Ministerio Misiones
Alcanzar las almas para Cristo mediante la difusión y propagación de las Nuevas de Salvación. Blanco es toda criatura que nos visite, la comunidad en que estamos localizados, las comunidades en que residen los hermanos, nuestros pueblos vecinos, el país y hasta donde el Espirítu Santo nos lleve con la obra redentora.

 


 

Estimados hermanos de la Iglesia Cristiana Bethlehem:

¡Hola! Esta es Miriam quien escribe desde Matamoros.  Agradezco a Dios por sus vidas y por sus oraciones durante este tiempo difícil.  Gracias a Dios, nos encontramos bien.  El martes mi familia y mis abuelos salieron de viaje a visitar a unos familiares en Ciudad Victoria, capital del Estado Tamaulipas.  No he podido comunicarme aún con ellos.  Yo me quedé porque tengo mucho trabajo, tareas y organizar un campamento de jóvenes de nuestra iglesia.  Estoy quedándome en casa de mis tíos (los pastores de la iglesia) desde el mismo martes, y el miércoles no salimos para nada.  El huracán comenzó a las 7:00 a.m. con mucha lluvia y vientos fuertes.  Hemos estado pendientes de las noticias por la radio y hubo algunos accidentes, techos que volaron, anuncios y panorámicos caídos, árboles en medio de las calles, pero gracias a Dios aquí estoy bien.  Confío que mis papás, hermanos y abuelitos también lo están.

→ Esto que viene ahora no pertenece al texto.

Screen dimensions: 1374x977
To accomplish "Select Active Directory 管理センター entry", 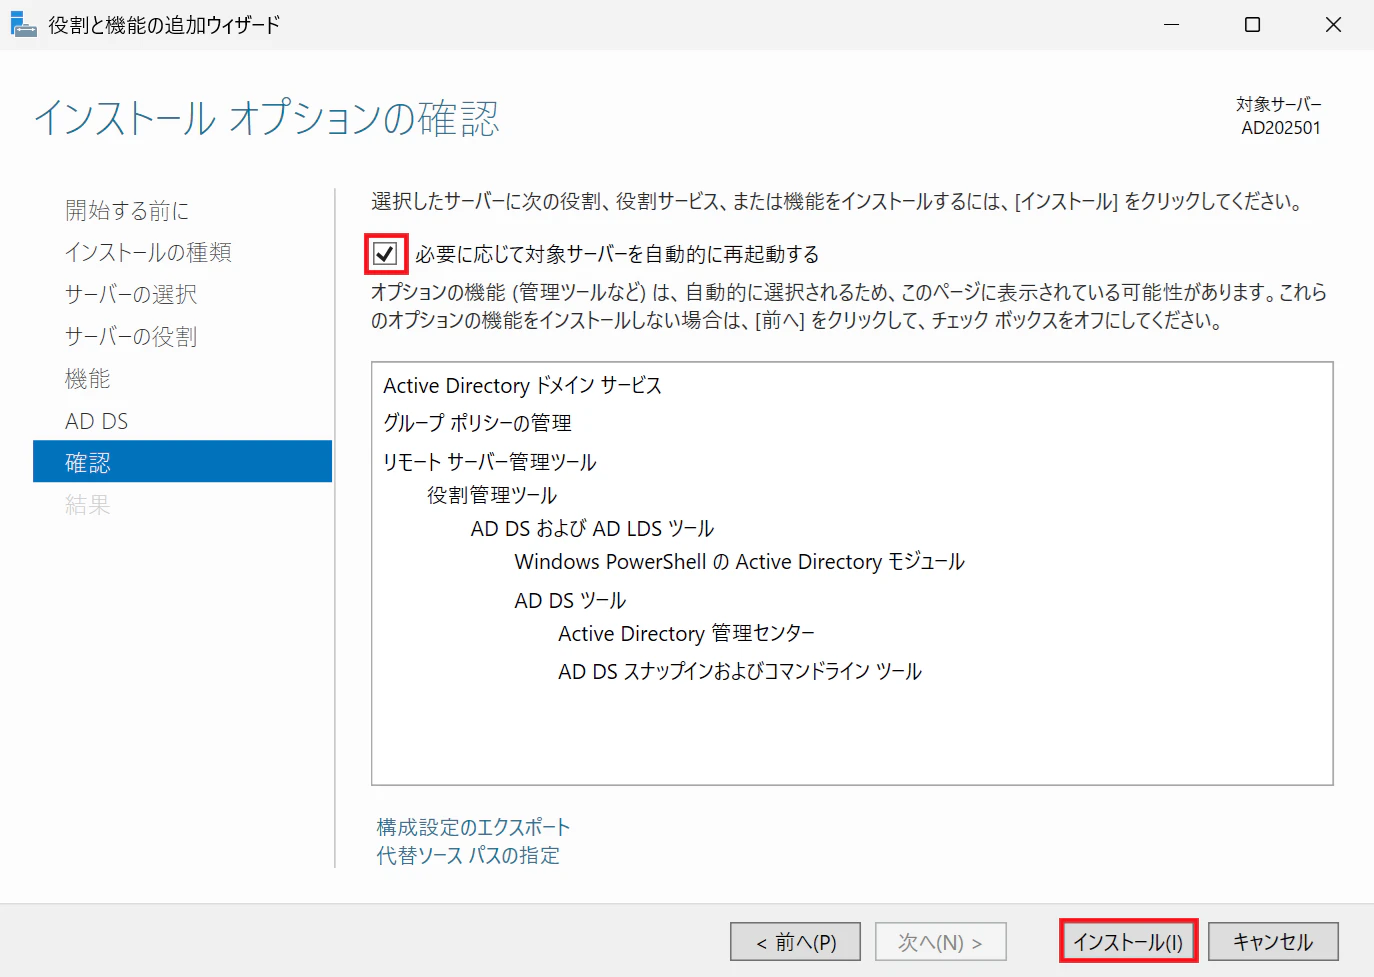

Demás está decir que no tenemos agua ni luz.  Yo me traje la laptop de mi casa y gracias a Dios agarró señal y estoy aprovechando para escribirles.  El martes fui a mi casa y a la escuela a cerrar ventanas, puertas y poner candados.  Escuché el teléfono de la casa sonar, pero cuando contesté no oía nada, así que pensé que era alguno de ustedes.  Muchas gracias por preocuparse y por todas sus oraciones.  Más tarde planeo ir y checar la casa y la escuela, pero lo que me preocupa es que hace unos días habían echado el techo de los pasillos de la escuela y aún estaban frescos y estaba sostenido por maderas. La escuela tiene goteras y faltan unas gomas que van debajo de las puertas para protegerlas del agua, así que como no las tiene, me imagino que la escuela ha de ser una piscina, pero confío en Dios que las ventanas estén bien y que no se hayan caído las maderas que sostenían el techo de 3 metros (10 pies) de altura.

Dios les bendiga grandemente.  Seguimos en contacto para cualquier cosa.  Confío en Dios que pronto esto pasará.  Saludos a cada uno de los miembros de la iglesia, ¡los extrañamos mucho!  Besos y abrazos desde México.